WHAT YOU HAVE TO DO: Rewrite the lines of the records starting at the one that contains "Task: Open chart" and ending at the one that contains "Looking at the screenshot, I should (x=160, y=968).", with "Given" changed to "Instruction" and everything else unchanged.

DATA SHOWN:

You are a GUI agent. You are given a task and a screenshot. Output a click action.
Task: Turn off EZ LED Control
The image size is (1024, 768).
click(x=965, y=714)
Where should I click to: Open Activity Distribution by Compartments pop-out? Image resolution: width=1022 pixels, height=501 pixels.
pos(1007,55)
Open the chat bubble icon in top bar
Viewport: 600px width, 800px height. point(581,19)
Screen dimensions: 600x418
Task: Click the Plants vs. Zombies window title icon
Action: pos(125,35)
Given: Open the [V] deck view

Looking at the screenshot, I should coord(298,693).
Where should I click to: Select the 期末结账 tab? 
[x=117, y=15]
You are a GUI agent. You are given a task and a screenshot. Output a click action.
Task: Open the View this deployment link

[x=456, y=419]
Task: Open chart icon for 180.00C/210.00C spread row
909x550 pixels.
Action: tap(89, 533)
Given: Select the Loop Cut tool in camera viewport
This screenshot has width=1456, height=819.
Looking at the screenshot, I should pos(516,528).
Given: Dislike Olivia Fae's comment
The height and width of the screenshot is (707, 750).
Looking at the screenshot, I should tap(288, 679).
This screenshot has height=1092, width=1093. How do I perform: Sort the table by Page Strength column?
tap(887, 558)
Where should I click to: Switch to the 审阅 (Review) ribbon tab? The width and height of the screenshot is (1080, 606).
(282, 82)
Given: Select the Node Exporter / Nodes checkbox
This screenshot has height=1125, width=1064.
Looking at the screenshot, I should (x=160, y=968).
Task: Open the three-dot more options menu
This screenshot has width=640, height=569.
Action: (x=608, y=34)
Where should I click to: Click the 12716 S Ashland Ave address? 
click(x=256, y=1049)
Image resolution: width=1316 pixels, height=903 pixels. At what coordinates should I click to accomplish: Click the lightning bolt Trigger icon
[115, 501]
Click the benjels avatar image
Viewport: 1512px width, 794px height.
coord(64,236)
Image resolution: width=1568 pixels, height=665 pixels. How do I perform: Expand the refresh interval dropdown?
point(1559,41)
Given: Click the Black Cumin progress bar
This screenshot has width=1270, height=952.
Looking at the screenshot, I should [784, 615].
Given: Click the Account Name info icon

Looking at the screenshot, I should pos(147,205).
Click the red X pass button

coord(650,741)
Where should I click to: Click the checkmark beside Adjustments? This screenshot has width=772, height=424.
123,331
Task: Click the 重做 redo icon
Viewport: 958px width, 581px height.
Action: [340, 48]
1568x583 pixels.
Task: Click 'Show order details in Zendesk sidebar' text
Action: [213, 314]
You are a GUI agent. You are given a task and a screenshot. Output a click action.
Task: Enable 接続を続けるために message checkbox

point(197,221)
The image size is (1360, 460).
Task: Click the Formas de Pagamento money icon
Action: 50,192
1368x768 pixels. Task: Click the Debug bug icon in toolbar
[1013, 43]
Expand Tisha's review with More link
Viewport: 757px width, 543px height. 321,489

SOLUTION TO THIS TASK:
Task: Open chart icon for 180.00C/210.00C spread row
909x550 pixels.
Action: tap(89, 533)
Instruction: Select the Loop Cut tool in camera viewport
This screenshot has width=1456, height=819.
Looking at the screenshot, I should pos(516,528).
Instruction: Dislike Olivia Fae's comment
The height and width of the screenshot is (707, 750).
Looking at the screenshot, I should tap(288, 679).
This screenshot has height=1092, width=1093. How do I perform: Sort the table by Page Strength column?
tap(887, 558)
Where should I click to: Switch to the 审阅 (Review) ribbon tab? The width and height of the screenshot is (1080, 606).
(282, 82)
Instruction: Select the Node Exporter / Nodes checkbox
This screenshot has height=1125, width=1064.
Looking at the screenshot, I should (x=160, y=968).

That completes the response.